Caches have limited size. If it misses, it also evicts something else from the cache. If that is what is actually needed, this costs performance.
"and are pretty close to the original cache line's (virtual) address"
Why does it have to be 'pretty close'?
"Now if these values happen to be sane virtual addresses in the current process"
That sanity check would involve visiting the paging tables, so it would require at least two indirections (http://lwn.net/Articles/253361/). If a cache line is 16 bytes, you would have at least 4 positions where a 32-bit pointer could be present. So, at least four times two memory lookups would be needed. I think all of them would go through the same cache, but even assuming that the CPU has ways of signalling that it should not recurse, I do not think it is practical to do what you describe (disclaimer: I am not an expert on CPU design)
What is possible is to guess at where data is to be found. That allows CPUs to read and speculatively execute instructions from the physical memory that they think backs the virtual address of the PC while they, in parallel, do the lookup to verify that. See http://dl.acm.org/citation.cfm?id=2000101&dl=ACM&col.... I do not know whether this has made it into actual CPUs, though.

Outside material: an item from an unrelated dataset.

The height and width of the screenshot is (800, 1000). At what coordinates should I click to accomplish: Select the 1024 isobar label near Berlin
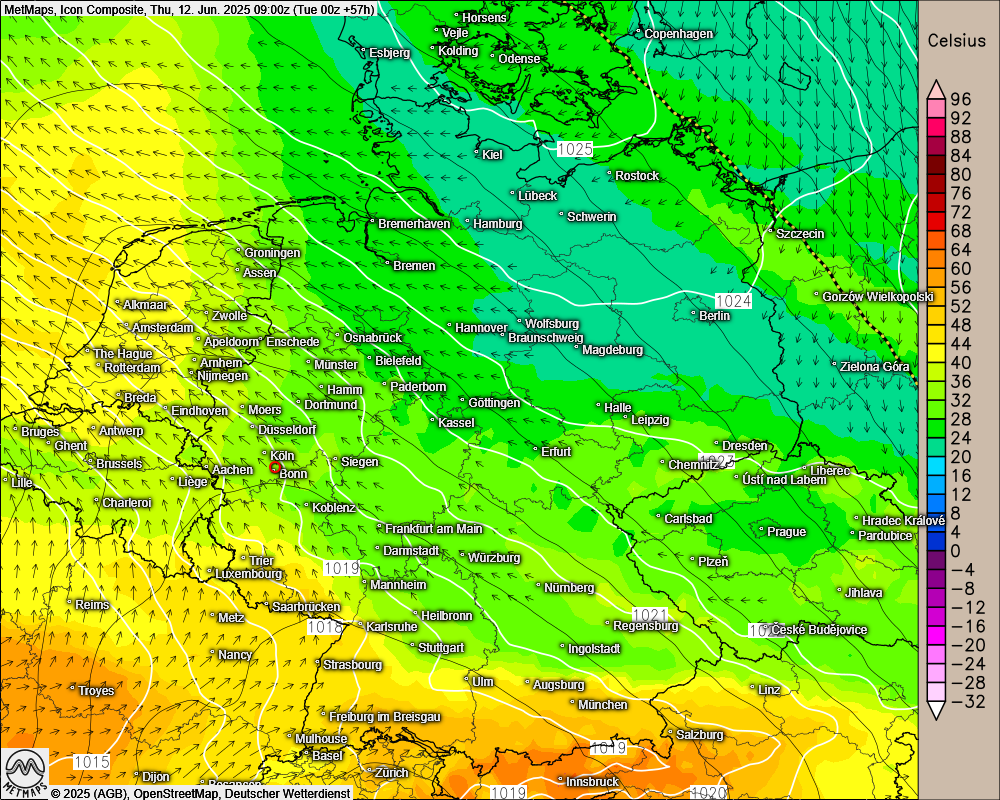click(x=733, y=300)
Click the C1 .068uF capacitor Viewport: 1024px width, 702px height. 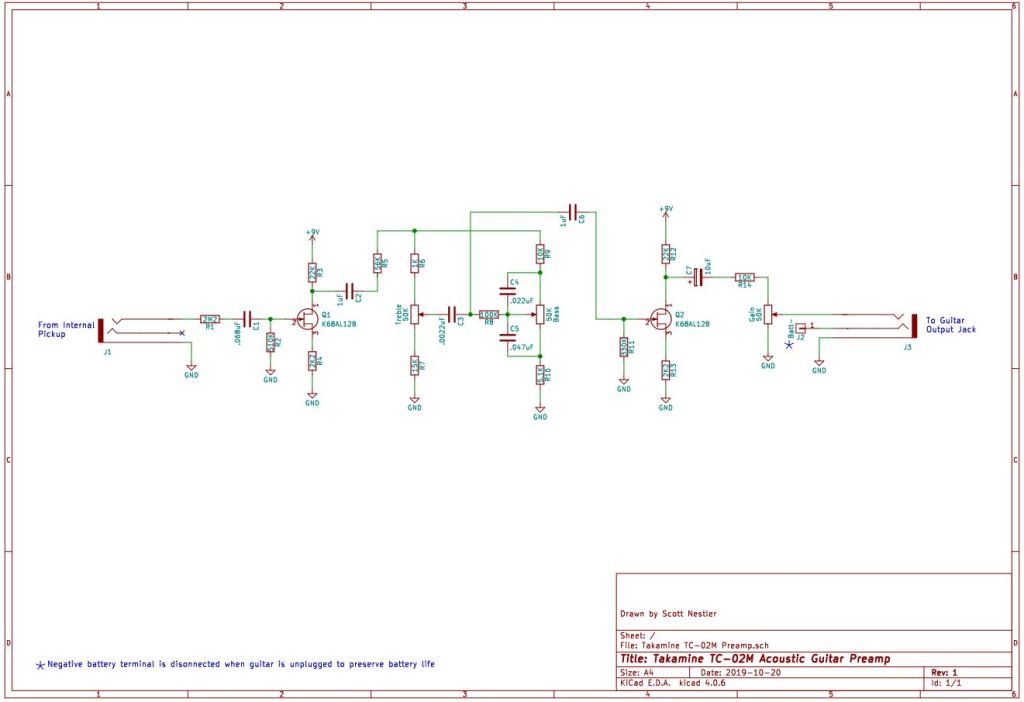(247, 319)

Any refs, docs about this behavior? First time hearing it. How does it work with MMU, protected memory, or external memory mapped as normal one?
I know a bit about prefetch, and it's variants, but haven't directly used in 10 years (I was on a software project that had one of the first Katmai's, back in 1999 to do some bilinear/bicubic texture filtering for a media/drawing application, and had to code extensively in mmx assembly back then).
> Any refs, docs about this behavior? First time hearing it. How does it work with MMU, protected memory, or external memory mapped as normal one?
edit: try to look for performance tuning guides for your CPU architecture, there might be some details about systems like this.
Nope. Some might exist but this stuff is generally considered trade secrets. A patent search might yield something. You can find some material about speculative execution, branch prediction, prefetching, etc but the real beef is hidden somewhere in Intel's (and their competitors') vaults.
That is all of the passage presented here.